Recopiez à l'identique le passage de l'extrait sur le chiffre 8, depuis « A peine le Nouvel » jusqu'à « 3e mois) = 8. » inclus.

**Extrait**
○ ○ ○ ○ ○
Le 8 (en chinois ba) est un chiffre faste, que les habitants de Hongkong ont rendu populaire parce qu'il est homonyme de fa, s'enrichir. Le ba devait donner le " la " de l'année olympique, dont les dirigeants du Parti communiste chinois se préparent depuis des années à faire le symbole du retour de la Chine au premier plan de la scène internationale.
Ils ont ainsi décidé que la cérémonie d'ouverture des JO commencerait le 8 août (8e mois) à 8 h 08. En tout, pas moins de cinq 8. On peut s'étonner de voir les dirigeants du Parti communiste, pourfendeurs des " superstitions féodales ", donner une telle importance aux croyances populaires.
Cette concession aux traditions ne les a pourtant pas servis. Aujourd'hui, de nombreux Chinois observent que, loin d'être faste, le chiffre 8 semble plutôt porter malheur. Voyons : le 25 janvier se produisent les premières tempêtes de neige dans le sud du pays, phénomène très rare qui provoque une pagaille sans précédent dans les transports ferroviaires au moment où les millions d'ouvriers rentrent dans leur district d'origine pour le Nouvel An chinois. Premier signe du destin ? Les mauvaises langues font les comptes : 2 + 5 (25) +1 (janvier, premier mois) = 8.
A peine le Nouvel An passé, le 14 mars, éclate à Lhassa une émeute anti-Han suivie par une répression qui provoque un tollé dans l'opinion internationale. En Occident, des manifestations transforment le parcours de la torche olympique qui devait symboliser la grandeur de la Chine en un véritable chemin de croix. Les internautes à mauvais esprit font remarquer que 1 + 4 (14) + 3 (mars, 3e mois) = 8.
○ ○ ○ ○ ○
**Données sources**
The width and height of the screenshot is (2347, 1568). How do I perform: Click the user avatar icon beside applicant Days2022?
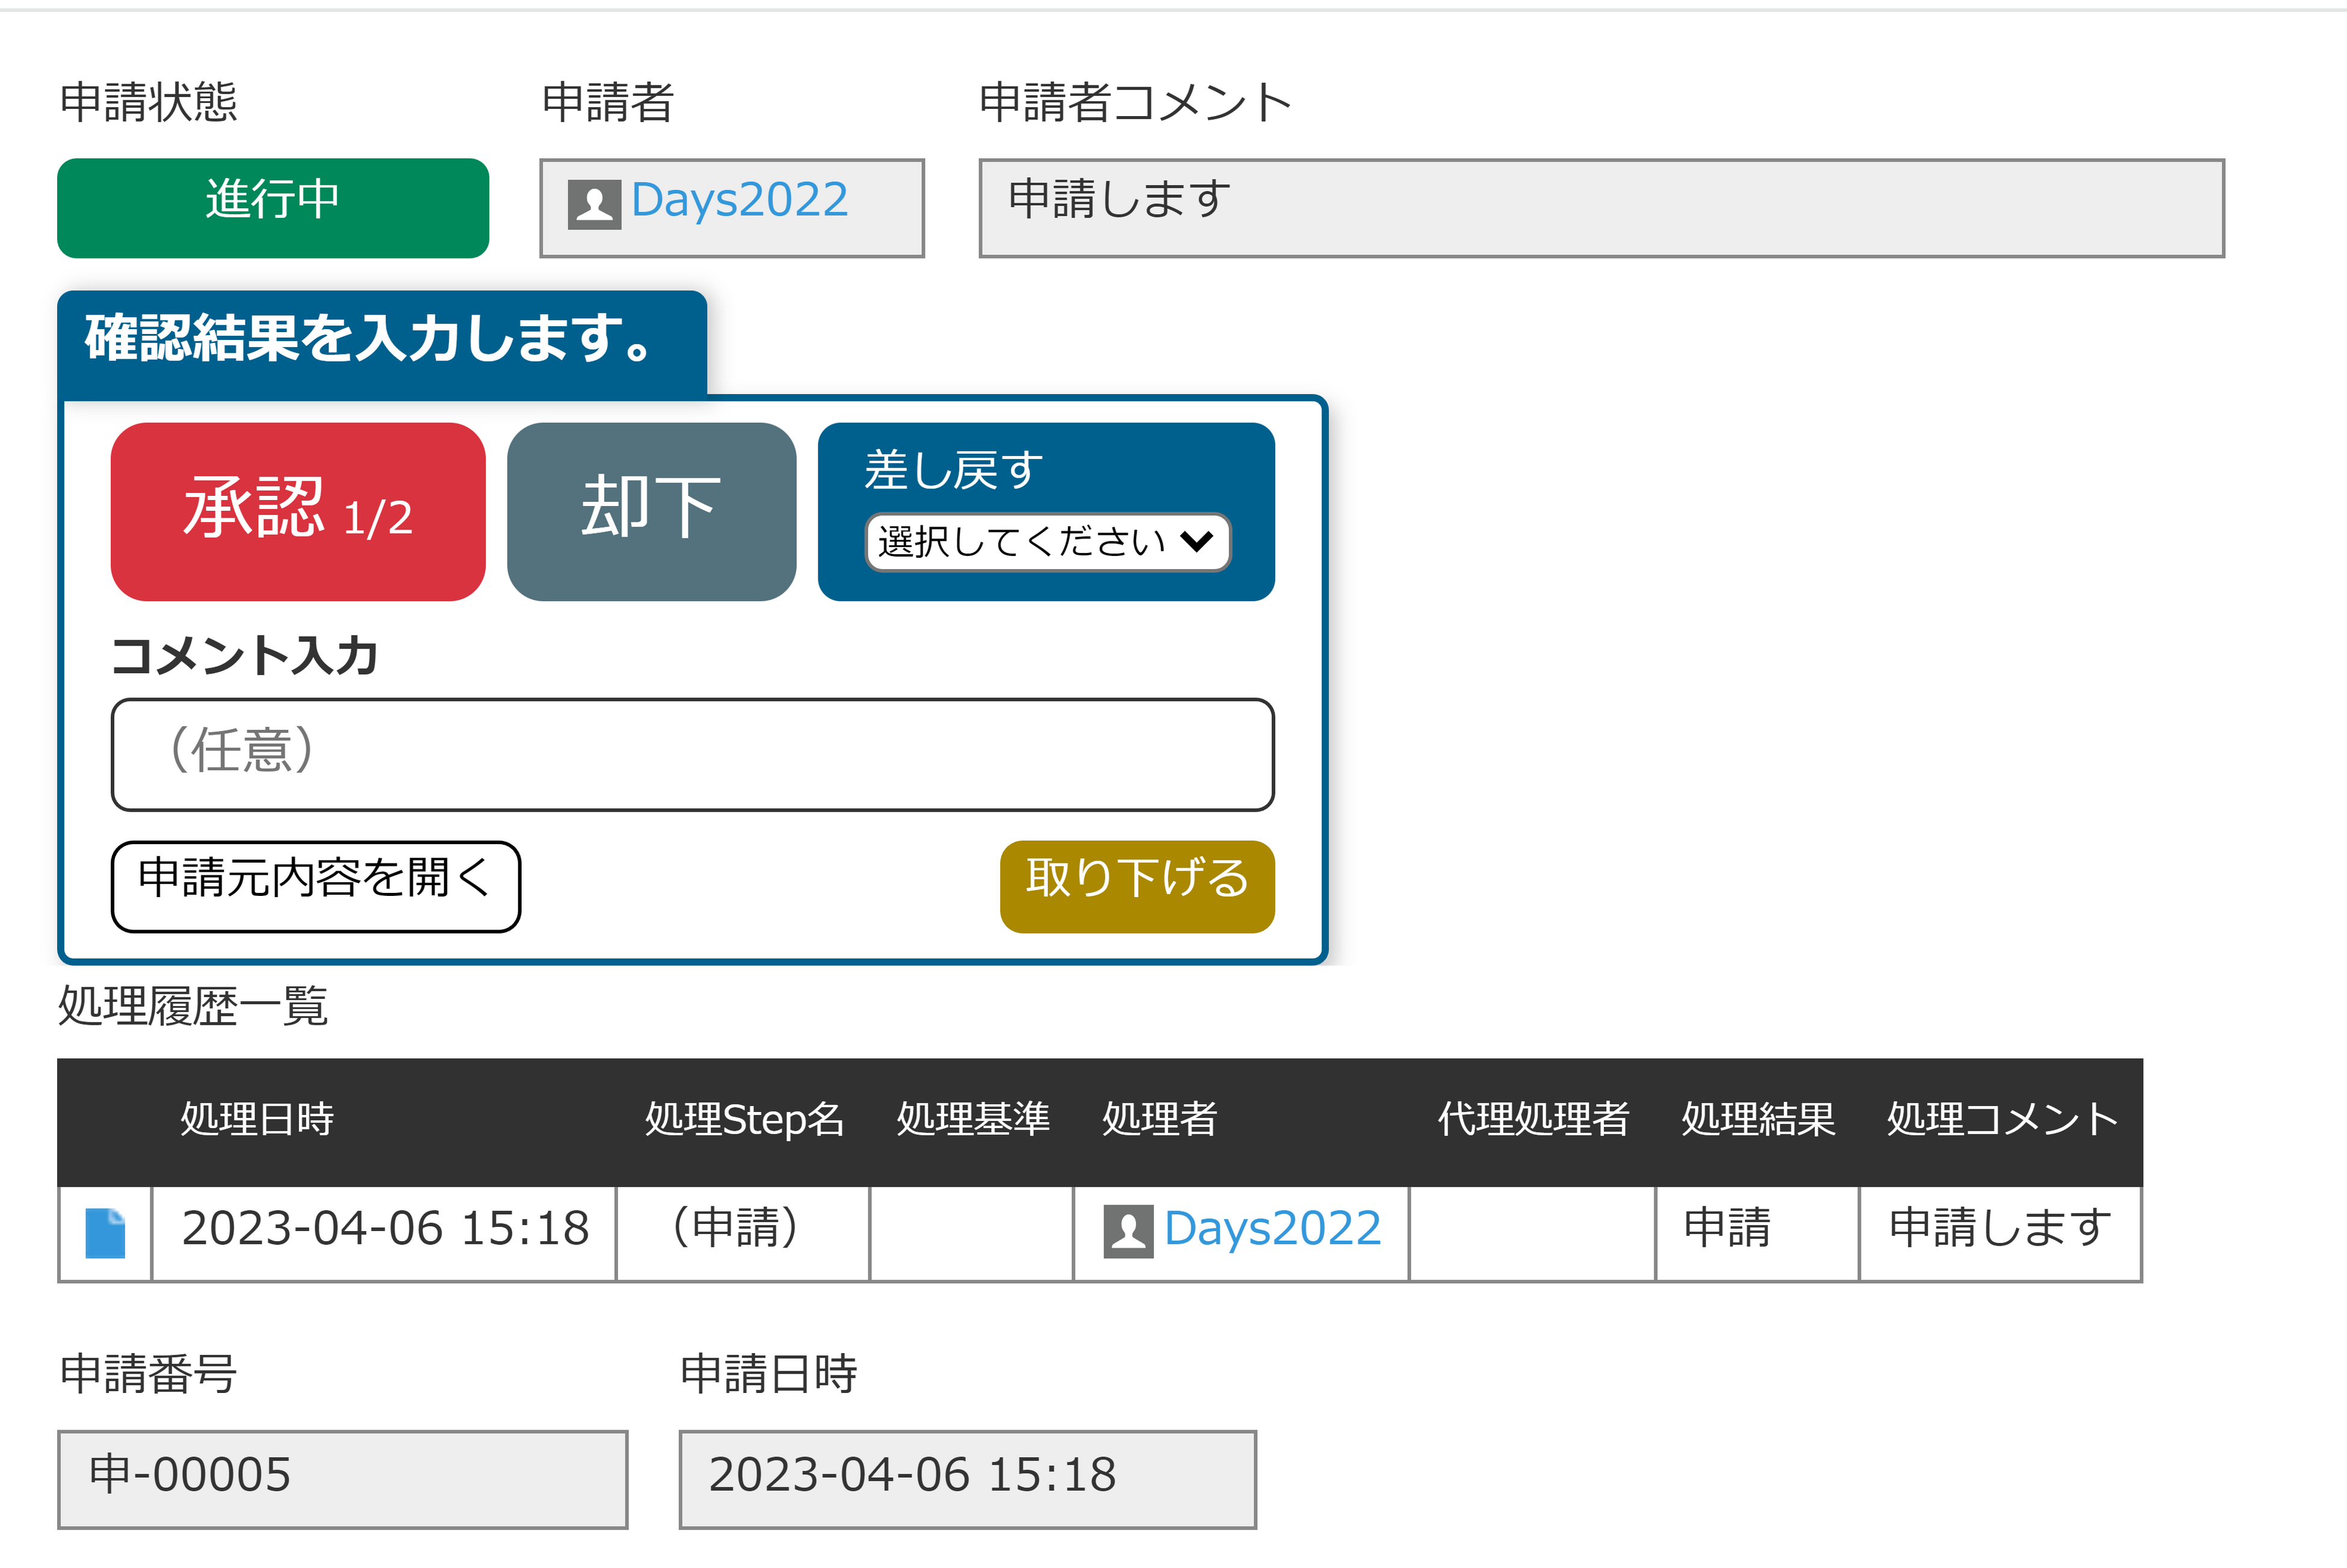pyautogui.click(x=594, y=204)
○ ○ ○ ○ ○
**Résultat attendu**
A peine le Nouvel An passé, le 14 mars, éclate à Lhassa une émeute anti-Han suivie par une répression qui provoque un tollé dans l'opinion internationale. En Occident, des manifestations transforment le parcours de la torche olympique qui devait symboliser la grandeur de la Chine en un véritable chemin de croix. Les internautes à mauvais esprit font remarquer que 1 + 4 (14) + 3 (mars, 3e mois) = 8.